**Action item:**
Restate the records exactly. Include all of them.
:: Entries supplied
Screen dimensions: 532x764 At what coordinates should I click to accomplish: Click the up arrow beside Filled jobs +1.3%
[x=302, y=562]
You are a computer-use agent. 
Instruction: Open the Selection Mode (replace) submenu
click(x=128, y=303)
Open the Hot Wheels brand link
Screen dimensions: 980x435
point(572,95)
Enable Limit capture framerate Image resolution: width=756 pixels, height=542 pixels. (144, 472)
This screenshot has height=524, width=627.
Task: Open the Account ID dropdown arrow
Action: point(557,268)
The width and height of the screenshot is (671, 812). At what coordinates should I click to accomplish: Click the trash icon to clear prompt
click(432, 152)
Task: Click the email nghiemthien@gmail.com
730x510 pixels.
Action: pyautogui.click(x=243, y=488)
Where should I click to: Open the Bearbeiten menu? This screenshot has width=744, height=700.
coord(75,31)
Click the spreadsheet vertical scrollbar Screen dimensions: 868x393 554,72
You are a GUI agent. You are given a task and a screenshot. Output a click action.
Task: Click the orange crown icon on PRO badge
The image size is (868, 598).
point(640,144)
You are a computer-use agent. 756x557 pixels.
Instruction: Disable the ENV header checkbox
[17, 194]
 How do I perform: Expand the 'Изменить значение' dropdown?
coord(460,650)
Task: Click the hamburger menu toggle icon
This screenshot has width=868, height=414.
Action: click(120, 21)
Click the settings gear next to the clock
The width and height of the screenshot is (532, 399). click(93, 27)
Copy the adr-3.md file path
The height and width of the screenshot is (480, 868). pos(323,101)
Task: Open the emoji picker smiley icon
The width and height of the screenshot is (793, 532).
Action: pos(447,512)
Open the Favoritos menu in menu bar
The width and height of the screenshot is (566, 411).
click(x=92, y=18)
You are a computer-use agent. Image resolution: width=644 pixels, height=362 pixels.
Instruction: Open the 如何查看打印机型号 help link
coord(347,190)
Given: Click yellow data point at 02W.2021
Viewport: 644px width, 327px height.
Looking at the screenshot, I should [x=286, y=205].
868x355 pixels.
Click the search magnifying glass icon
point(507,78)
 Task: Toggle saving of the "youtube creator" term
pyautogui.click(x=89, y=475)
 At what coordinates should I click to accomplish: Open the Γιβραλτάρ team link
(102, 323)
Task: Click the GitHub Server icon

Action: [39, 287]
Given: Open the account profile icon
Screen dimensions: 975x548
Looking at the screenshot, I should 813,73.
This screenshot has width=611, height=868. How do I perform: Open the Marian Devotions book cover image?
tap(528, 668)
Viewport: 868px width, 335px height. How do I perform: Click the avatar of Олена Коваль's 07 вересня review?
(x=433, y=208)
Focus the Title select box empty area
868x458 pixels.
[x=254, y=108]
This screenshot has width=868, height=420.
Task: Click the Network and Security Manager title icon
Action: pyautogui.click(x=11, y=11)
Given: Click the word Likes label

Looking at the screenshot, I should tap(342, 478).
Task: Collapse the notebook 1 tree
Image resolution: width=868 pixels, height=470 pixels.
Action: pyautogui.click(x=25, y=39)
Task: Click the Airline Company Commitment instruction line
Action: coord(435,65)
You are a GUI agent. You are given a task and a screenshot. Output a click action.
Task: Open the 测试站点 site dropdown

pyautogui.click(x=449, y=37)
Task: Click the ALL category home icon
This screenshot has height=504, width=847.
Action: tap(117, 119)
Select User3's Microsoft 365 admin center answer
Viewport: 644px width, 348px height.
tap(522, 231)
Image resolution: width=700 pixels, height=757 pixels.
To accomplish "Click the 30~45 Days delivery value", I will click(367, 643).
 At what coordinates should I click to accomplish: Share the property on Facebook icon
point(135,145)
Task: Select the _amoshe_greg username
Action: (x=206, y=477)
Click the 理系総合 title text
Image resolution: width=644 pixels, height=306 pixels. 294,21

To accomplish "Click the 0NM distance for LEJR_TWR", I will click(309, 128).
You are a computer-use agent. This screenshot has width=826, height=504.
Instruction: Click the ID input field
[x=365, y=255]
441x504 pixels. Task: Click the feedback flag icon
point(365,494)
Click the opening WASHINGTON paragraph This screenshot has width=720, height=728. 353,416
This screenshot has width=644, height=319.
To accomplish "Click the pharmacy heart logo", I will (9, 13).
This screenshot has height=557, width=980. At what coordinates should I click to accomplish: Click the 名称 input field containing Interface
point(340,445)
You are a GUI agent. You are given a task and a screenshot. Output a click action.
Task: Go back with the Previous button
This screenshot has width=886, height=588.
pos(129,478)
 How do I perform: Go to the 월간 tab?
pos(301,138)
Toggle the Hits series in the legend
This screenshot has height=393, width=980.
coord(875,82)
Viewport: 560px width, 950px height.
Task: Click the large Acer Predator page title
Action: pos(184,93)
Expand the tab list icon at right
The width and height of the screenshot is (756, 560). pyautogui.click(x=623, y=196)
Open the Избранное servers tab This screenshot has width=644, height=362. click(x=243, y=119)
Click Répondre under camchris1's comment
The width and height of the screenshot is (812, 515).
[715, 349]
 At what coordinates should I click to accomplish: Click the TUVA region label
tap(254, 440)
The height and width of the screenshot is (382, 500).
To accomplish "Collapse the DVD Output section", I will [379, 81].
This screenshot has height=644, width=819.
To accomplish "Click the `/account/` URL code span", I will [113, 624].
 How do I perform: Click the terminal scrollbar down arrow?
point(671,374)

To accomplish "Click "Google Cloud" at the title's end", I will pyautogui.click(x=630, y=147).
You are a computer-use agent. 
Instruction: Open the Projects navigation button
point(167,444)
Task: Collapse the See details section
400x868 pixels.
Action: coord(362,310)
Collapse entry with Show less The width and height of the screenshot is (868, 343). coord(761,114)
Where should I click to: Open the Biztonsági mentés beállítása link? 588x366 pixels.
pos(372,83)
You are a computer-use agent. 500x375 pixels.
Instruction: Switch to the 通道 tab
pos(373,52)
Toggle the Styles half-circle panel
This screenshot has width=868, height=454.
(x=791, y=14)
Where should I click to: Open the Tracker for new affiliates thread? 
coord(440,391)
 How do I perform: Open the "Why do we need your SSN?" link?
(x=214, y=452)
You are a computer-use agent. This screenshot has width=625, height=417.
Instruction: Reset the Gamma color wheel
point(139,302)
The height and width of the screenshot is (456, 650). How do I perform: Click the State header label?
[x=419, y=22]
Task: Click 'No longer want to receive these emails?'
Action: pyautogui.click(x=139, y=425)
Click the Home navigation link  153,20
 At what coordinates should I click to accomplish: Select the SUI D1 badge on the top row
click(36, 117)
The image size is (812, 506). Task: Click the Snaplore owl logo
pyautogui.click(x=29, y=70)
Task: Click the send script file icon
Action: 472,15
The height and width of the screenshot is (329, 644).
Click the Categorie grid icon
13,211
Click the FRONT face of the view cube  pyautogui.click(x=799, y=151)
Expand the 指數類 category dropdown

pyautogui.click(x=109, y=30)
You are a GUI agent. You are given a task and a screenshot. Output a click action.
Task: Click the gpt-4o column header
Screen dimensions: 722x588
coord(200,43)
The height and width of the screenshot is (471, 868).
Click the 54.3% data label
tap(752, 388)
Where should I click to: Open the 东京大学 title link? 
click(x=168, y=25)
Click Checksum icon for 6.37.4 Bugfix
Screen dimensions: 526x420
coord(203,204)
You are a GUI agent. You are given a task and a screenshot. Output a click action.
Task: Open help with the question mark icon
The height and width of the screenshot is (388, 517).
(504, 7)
::::
**Task output:**
Screen dimensions: 532x764 At what coordinates should I click to accomplish: Click the up arrow beside Filled jobs +1.3%
[x=302, y=562]
You are a computer-use agent. 
Instruction: Open the Selection Mode (replace) submenu
click(x=128, y=303)
Open the Hot Wheels brand link
Screen dimensions: 980x435
point(572,95)
Enable Limit capture framerate Image resolution: width=756 pixels, height=542 pixels. (144, 472)
This screenshot has height=524, width=627.
Task: Open the Account ID dropdown arrow
Action: point(557,268)
The width and height of the screenshot is (671, 812). At what coordinates should I click to accomplish: Click the trash icon to clear prompt
click(432, 152)
Task: Click the email nghiemthien@gmail.com
730x510 pixels.
Action: pyautogui.click(x=243, y=488)
Where should I click to: Open the Bearbeiten menu? This screenshot has width=744, height=700.
coord(75,31)
Click the spreadsheet vertical scrollbar Screen dimensions: 868x393 554,72
You are a GUI agent. You are given a task and a screenshot. Output a click action.
Task: Click the orange crown icon on PRO badge
The image size is (868, 598).
point(640,144)
You are a computer-use agent. 756x557 pixels.
Instruction: Disable the ENV header checkbox
[17, 194]
 How do I perform: Expand the 'Изменить значение' dropdown?
coord(460,650)
Task: Click the hamburger menu toggle icon
This screenshot has width=868, height=414.
Action: click(120, 21)
Click the settings gear next to the clock
The width and height of the screenshot is (532, 399). click(93, 27)
Copy the adr-3.md file path
The height and width of the screenshot is (480, 868). pos(323,101)
Task: Open the emoji picker smiley icon
The width and height of the screenshot is (793, 532).
Action: pos(447,512)
Open the Favoritos menu in menu bar
The width and height of the screenshot is (566, 411).
click(x=92, y=18)
You are a computer-use agent. Image resolution: width=644 pixels, height=362 pixels.
Instruction: Open the 如何查看打印机型号 help link
coord(347,190)
Given: Click yellow data point at 02W.2021
Viewport: 644px width, 327px height.
Looking at the screenshot, I should [x=286, y=205].
868x355 pixels.
Click the search magnifying glass icon
point(507,78)
 Task: Toggle saving of the "youtube creator" term
pyautogui.click(x=89, y=475)
 At what coordinates should I click to accomplish: Open the Γιβραλτάρ team link
(102, 323)
Task: Click the GitHub Server icon

Action: [39, 287]
Given: Open the account profile icon
Screen dimensions: 975x548
Looking at the screenshot, I should 813,73.
This screenshot has width=611, height=868. How do I perform: Open the Marian Devotions book cover image?
tap(528, 668)
Viewport: 868px width, 335px height. How do I perform: Click the avatar of Олена Коваль's 07 вересня review?
(x=433, y=208)
Focus the Title select box empty area
868x458 pixels.
[x=254, y=108]
This screenshot has width=868, height=420.
Task: Click the Network and Security Manager title icon
Action: pyautogui.click(x=11, y=11)
Given: Click the word Likes label

Looking at the screenshot, I should tap(342, 478).
Task: Collapse the notebook 1 tree
Image resolution: width=868 pixels, height=470 pixels.
Action: pyautogui.click(x=25, y=39)
Task: Click the Airline Company Commitment instruction line
Action: coord(435,65)
You are a GUI agent. You are given a task and a screenshot. Output a click action.
Task: Open the 测试站点 site dropdown

pyautogui.click(x=449, y=37)
Task: Click the ALL category home icon
This screenshot has height=504, width=847.
Action: tap(117, 119)
Select User3's Microsoft 365 admin center answer
Viewport: 644px width, 348px height.
tap(522, 231)
Image resolution: width=700 pixels, height=757 pixels.
To accomplish "Click the 30~45 Days delivery value", I will click(367, 643).
 At what coordinates should I click to accomplish: Share the property on Facebook icon
point(135,145)
Task: Select the _amoshe_greg username
Action: (x=206, y=477)
Click the 理系総合 title text
Image resolution: width=644 pixels, height=306 pixels. 294,21

To accomplish "Click the 0NM distance for LEJR_TWR", I will click(309, 128).
You are a computer-use agent. This screenshot has width=826, height=504.
Instruction: Click the ID input field
[x=365, y=255]
441x504 pixels. Task: Click the feedback flag icon
point(365,494)
Click the opening WASHINGTON paragraph This screenshot has width=720, height=728. 353,416
This screenshot has width=644, height=319.
To accomplish "Click the pharmacy heart logo", I will (9, 13).
This screenshot has height=557, width=980. At what coordinates should I click to accomplish: Click the 名称 input field containing Interface
point(340,445)
You are a GUI agent. You are given a task and a screenshot. Output a click action.
Task: Go back with the Previous button
This screenshot has width=886, height=588.
pos(129,478)
 How do I perform: Go to the 월간 tab?
pos(301,138)
Toggle the Hits series in the legend
This screenshot has height=393, width=980.
coord(875,82)
Viewport: 560px width, 950px height.
Task: Click the large Acer Predator page title
Action: pos(184,93)
Expand the tab list icon at right
The width and height of the screenshot is (756, 560). pyautogui.click(x=623, y=196)
Open the Избранное servers tab This screenshot has width=644, height=362. click(x=243, y=119)
Click Répondre under camchris1's comment
The width and height of the screenshot is (812, 515).
[715, 349]
 At what coordinates should I click to accomplish: Click the TUVA region label
tap(254, 440)
The height and width of the screenshot is (382, 500).
To accomplish "Collapse the DVD Output section", I will [379, 81].
This screenshot has height=644, width=819.
To accomplish "Click the `/account/` URL code span", I will [113, 624].
 How do I perform: Click the terminal scrollbar down arrow?
point(671,374)

To accomplish "Click "Google Cloud" at the title's end", I will pyautogui.click(x=630, y=147).
You are a computer-use agent. 
Instruction: Open the Projects navigation button
point(167,444)
Task: Collapse the See details section
400x868 pixels.
Action: coord(362,310)
Collapse entry with Show less The width and height of the screenshot is (868, 343). coord(761,114)
Where should I click to: Open the Biztonsági mentés beállítása link? 588x366 pixels.
pos(372,83)
You are a computer-use agent. 500x375 pixels.
Instruction: Switch to the 通道 tab
pos(373,52)
Toggle the Styles half-circle panel
This screenshot has width=868, height=454.
(x=791, y=14)
Where should I click to: Open the Tracker for new affiliates thread? 
coord(440,391)
 How do I perform: Open the "Why do we need your SSN?" link?
(x=214, y=452)
You are a computer-use agent. This screenshot has width=625, height=417.
Instruction: Reset the Gamma color wheel
point(139,302)
The height and width of the screenshot is (456, 650). How do I perform: Click the State header label?
[x=419, y=22]
Task: Click 'No longer want to receive these emails?'
Action: pyautogui.click(x=139, y=425)
Click the Home navigation link  153,20
 At what coordinates should I click to accomplish: Select the SUI D1 badge on the top row
click(36, 117)
The image size is (812, 506). Task: Click the Snaplore owl logo
pyautogui.click(x=29, y=70)
Task: Click the send script file icon
Action: 472,15
The height and width of the screenshot is (329, 644).
Click the Categorie grid icon
13,211
Click the FRONT face of the view cube  pyautogui.click(x=799, y=151)
Expand the 指數類 category dropdown

pyautogui.click(x=109, y=30)
You are a GUI agent. You are given a task and a screenshot. Output a click action.
Task: Click the gpt-4o column header
Screen dimensions: 722x588
coord(200,43)
The height and width of the screenshot is (471, 868).
Click the 54.3% data label
tap(752, 388)
Where should I click to: Open the 东京大学 title link? 
click(x=168, y=25)
Click Checksum icon for 6.37.4 Bugfix
Screen dimensions: 526x420
coord(203,204)
You are a GUI agent. You are given a task and a screenshot. Output a click action.
Task: Open help with the question mark icon
The height and width of the screenshot is (388, 517).
(504, 7)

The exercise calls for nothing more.